Frank Edward Burnham Hughes, N.E.A.C (1905–1987) was an English painter and member of the New English Art Club.

==Life and work==

Frank Hughes was born at St Pancras, London. He studied at St Martin's School of Art in the 1920s and served in the British Army in WW2. In order to support himself he worked in administration for the London water board. He had an important friendship with the painter, Edward Bishop RBA, NEAC. Other contemporaries were Francis Gower, Brian Blow and Ronald Horton.
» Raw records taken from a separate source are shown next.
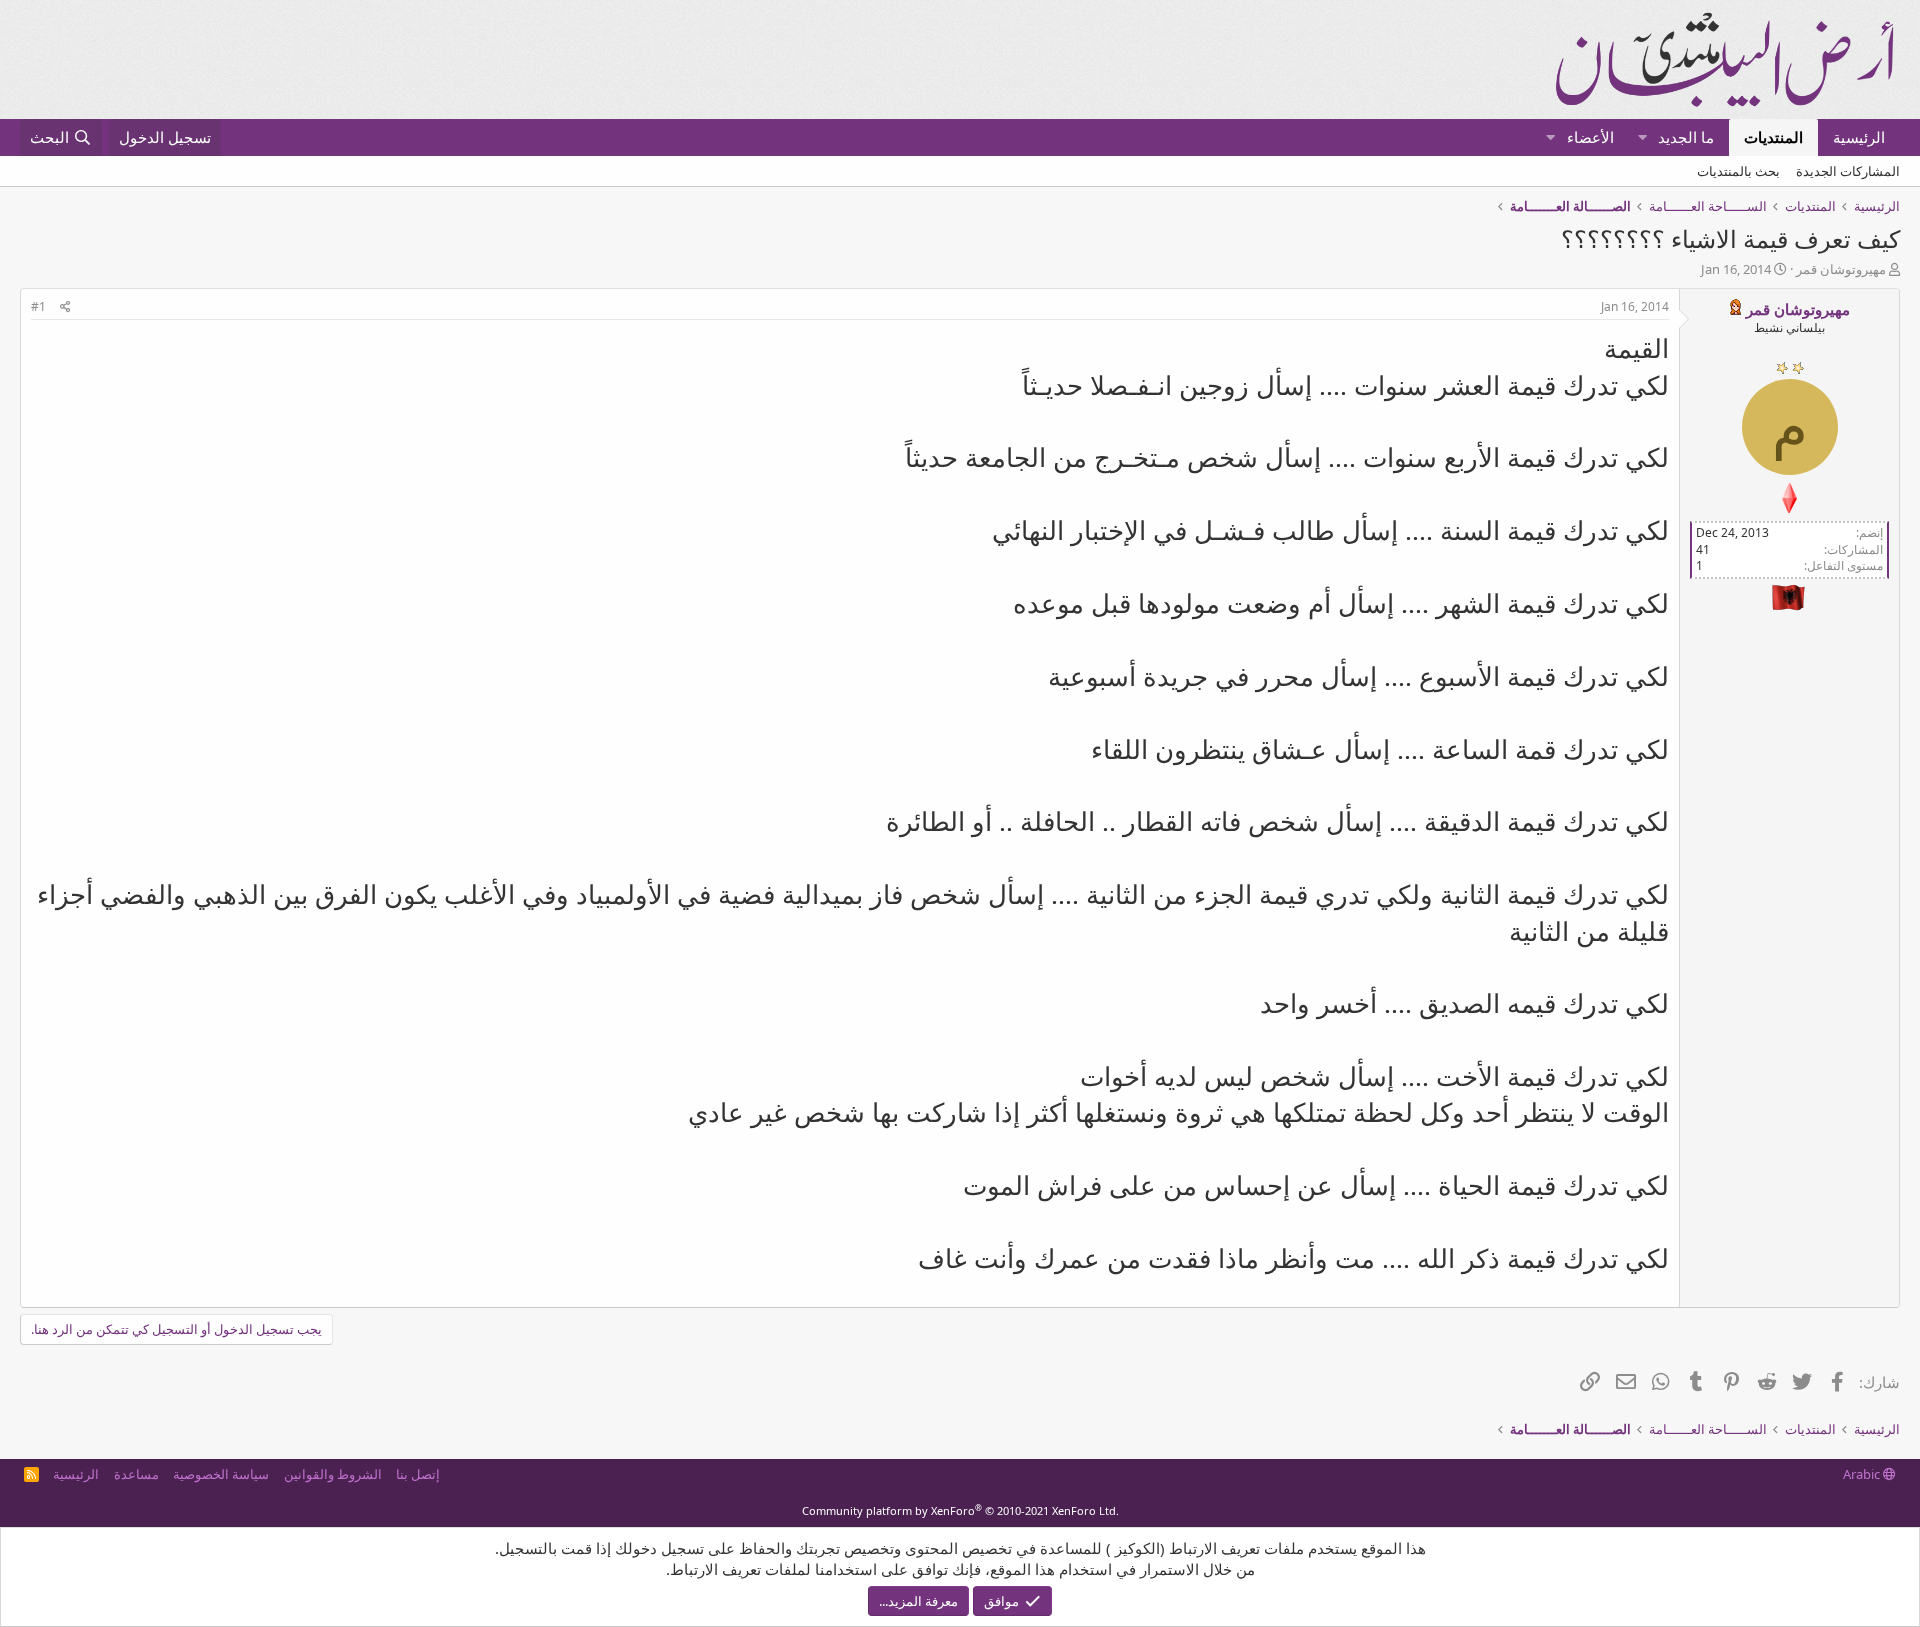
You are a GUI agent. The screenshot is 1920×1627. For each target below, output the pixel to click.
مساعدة (136, 1474)
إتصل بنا (418, 1474)
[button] (1643, 137)
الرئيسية (1859, 137)
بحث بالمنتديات (1738, 171)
He also worked with Marjorie Jenkins at and around Goosberry Cottage, Lindsey Tye, near Hadleigh Suffolk.

His partner in later years was Kathleen Haacke, MBE. He travelled with her in Italy and France, producing on their travels drawings and watercolours of landscapes and cafés: these formed the basis of subsequent paintings, often, like his portraits, dark and small.

He had a hatred of the Establishment and was very left wing in his outlook. He spent most of his life in Hampstead and North London, working from a studio in Muswell Hill for 25 years. He suffered from emphysema as a result of heavy smoking, when he worked his way from a cigarette through a cigar to a pipe. He died in Hampstead in 1987.

== Exhibitions ==
He exhibited Winter Landscape at the Royal Academy in 1954 (Gallery #4); Landscape from a Window in 1955 (Gallery #1 alongside Sir Winston Churchill, Sir Alfred Munnings, Sir Gerald Kelly, Sr William Russell Flint, James Fitton, Stanley Spencer and Henry Lamb). Additionally, Dorset Landscape was exhibited at the Royal Academy in 1961.